To study the behavior of the system in more detail, we computed a distance matrix to measure the similarity of all the pairs of states (see Methods). We applied the non-metric multidimensional scaling algorithm to this distance matrix to project the distances into three-dimensional space. We studied the similarity of the trajectories given by different perturbations of the system, by connecting the resulting data points in temporal order. While a metric, the dynamic range of NCD is not linear. Thus, the transformation to a more general rank based space allows the objective comparison of distances in a scale independent manner.

Figure 3 shows the trajectories for the wild type as well as for IL-10, IFN-γ and CTLA-4 knock-out systems. It is clear that there is a diverging trend of the trajectories. To quantify this divergence, we computed the pair-wise Euclidean distance between each of the trajectories of the perturbations and the wild type trajectory (within the multidimensional scaling solution). Here we can see that the effect of CTLA-4 knock-out is smallest as the trajectory is most similar to that of the wild type. IL-10 and IFN-γ knock-outs clearly cause more dramatic effects on the system’s dynamics in comparison to the wild type. We can also observe that the trajectories of IL-10 and CTLA-4 are similar to each other, while that of the IFN-γ is different. This corresponds to the similarities in the inhibitory effects of IL-10 and CTLA-4 on the cell populations, in contrast to the pro-inflammatory effect of IFN-γ. We present a similar analysis in Figure S2, where instead of knock-outs, we alter the ratios of the cell populations of Tregs and nTh at the beginning of the simulation.

**Figure 3. Non-metric multidimensional scaling of state trajectories.**

a) 3D state trajectories of wild type (WT), IL-10, IFN- γ and CTLA-4 knock-outs (KO); b) the Euclidean distance between the trajectories in relation to wild type, denoted as (). Average of 50 simulations is shown.

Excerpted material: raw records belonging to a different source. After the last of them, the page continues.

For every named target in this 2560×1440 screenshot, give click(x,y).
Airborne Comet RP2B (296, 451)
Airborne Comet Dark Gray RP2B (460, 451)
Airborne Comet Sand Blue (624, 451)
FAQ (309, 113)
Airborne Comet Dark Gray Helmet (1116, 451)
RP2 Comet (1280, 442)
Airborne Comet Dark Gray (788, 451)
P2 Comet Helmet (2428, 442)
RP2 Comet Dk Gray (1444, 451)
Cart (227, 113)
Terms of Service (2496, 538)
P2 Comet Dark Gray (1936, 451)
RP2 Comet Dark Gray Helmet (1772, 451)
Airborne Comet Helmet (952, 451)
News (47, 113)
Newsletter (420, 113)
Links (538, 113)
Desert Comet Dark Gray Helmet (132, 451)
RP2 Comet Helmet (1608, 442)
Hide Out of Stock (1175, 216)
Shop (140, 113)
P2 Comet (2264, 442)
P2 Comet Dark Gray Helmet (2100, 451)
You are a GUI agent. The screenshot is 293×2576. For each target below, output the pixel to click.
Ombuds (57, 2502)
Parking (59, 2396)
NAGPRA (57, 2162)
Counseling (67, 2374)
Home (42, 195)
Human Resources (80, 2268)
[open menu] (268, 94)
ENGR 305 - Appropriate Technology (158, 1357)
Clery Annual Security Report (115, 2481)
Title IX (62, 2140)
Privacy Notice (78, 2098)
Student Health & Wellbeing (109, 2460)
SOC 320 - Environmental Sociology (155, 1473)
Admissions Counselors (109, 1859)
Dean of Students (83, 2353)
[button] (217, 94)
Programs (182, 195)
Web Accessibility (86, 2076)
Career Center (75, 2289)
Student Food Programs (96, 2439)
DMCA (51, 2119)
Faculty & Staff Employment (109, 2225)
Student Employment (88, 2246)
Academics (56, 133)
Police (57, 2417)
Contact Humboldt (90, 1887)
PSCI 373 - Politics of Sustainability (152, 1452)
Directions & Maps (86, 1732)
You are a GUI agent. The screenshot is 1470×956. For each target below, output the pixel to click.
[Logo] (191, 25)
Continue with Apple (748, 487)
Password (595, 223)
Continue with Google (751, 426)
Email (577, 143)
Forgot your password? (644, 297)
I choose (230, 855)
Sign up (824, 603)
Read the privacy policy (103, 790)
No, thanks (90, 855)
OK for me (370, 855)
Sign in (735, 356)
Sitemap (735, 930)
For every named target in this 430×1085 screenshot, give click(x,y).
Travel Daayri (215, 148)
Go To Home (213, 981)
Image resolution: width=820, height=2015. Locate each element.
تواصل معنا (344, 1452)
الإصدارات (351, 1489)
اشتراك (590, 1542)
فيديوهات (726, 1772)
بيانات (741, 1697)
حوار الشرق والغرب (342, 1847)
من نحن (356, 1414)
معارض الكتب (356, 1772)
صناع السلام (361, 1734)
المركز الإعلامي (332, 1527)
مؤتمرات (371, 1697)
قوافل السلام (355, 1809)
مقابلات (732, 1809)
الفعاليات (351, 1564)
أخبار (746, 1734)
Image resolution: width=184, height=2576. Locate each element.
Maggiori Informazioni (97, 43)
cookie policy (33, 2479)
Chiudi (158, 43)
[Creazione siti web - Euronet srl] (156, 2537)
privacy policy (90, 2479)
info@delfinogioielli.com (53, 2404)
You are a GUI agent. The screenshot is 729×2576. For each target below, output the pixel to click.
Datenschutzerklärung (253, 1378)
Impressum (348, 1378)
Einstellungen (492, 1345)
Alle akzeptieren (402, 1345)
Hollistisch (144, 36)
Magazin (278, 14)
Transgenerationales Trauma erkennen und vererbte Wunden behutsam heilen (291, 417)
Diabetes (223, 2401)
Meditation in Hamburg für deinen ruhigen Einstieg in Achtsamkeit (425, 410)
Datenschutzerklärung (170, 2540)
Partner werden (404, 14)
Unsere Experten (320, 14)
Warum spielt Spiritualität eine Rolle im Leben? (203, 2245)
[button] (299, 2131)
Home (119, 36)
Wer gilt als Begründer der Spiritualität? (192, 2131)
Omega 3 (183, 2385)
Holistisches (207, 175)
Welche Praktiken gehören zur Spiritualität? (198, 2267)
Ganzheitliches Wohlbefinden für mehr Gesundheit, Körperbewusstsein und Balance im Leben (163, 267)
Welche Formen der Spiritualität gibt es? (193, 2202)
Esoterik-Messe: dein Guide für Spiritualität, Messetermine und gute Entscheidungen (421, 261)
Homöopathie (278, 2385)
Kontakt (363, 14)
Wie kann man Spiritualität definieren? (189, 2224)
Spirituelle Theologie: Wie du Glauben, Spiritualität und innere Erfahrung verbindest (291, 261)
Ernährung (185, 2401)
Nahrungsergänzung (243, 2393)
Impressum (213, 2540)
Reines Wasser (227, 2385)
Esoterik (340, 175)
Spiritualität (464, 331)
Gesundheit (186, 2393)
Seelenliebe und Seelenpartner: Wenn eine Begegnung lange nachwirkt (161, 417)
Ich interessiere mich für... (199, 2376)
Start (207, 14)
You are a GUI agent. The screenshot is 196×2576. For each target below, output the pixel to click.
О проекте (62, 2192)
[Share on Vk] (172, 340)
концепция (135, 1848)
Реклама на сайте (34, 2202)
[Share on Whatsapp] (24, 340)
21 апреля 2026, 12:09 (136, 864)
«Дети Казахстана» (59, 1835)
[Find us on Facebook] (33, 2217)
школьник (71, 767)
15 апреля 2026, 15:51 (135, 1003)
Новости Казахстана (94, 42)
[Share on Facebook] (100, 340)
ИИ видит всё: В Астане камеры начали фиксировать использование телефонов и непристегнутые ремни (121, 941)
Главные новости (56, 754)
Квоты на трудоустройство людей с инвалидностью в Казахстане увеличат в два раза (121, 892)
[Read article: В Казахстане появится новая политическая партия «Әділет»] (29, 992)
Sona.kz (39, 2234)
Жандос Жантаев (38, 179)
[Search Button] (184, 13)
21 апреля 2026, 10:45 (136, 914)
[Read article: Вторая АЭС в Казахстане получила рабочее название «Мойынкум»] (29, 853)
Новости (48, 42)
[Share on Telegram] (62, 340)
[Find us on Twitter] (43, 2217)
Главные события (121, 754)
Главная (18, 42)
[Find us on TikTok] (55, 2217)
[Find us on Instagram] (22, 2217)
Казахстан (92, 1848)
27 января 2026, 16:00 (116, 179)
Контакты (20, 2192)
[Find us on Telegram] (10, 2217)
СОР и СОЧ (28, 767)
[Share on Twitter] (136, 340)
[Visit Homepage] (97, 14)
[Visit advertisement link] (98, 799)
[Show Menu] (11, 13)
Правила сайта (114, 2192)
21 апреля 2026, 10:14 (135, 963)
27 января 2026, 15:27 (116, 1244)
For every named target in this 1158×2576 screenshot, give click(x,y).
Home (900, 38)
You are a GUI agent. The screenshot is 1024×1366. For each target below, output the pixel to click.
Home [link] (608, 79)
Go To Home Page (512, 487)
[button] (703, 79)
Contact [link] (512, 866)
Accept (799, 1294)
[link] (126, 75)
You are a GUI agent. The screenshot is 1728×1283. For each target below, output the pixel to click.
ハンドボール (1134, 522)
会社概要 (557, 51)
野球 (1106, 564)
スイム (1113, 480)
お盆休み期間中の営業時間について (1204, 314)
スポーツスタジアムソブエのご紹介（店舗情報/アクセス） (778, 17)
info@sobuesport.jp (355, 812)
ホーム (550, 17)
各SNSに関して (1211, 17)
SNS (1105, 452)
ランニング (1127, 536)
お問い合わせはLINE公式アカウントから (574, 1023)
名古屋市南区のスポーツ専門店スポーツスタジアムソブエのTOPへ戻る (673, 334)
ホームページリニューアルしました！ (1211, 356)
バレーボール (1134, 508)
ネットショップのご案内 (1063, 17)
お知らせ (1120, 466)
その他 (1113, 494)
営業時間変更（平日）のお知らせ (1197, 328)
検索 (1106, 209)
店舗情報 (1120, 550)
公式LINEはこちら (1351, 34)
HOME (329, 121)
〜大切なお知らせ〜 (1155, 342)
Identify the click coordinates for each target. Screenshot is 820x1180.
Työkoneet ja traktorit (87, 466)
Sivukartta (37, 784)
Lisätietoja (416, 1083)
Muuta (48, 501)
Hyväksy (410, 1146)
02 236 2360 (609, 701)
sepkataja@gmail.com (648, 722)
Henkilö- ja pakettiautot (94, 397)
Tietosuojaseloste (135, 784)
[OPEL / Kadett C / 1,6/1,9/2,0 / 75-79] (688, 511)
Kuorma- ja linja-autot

doi:10.1371/journal.pone.0059303.g003While the MDS analysis provides a clear insight into the system’s dynamics, it is based on a projection into a low dimensional Euclidean space. This representation contains only the most relevant information in terms of the minimized stress criteria. To obtain an alternative, more quantitative view into the dynamics, we study the information flow in the system over time (see Methods). The resulting maps of convergence or divergence of state trajectories are shown in Figure 4. Visually, it is clear that each experimental condition exhibits a high peak of the probability density function approximately in the same region of the NCD values, where most of the points lie. The differences between the systems arise in isolated areas (islands) of pair-wise distances between states. These events are much less frequent than the events at the highest peak of the density, but are still clearly established and consistent between different simulations.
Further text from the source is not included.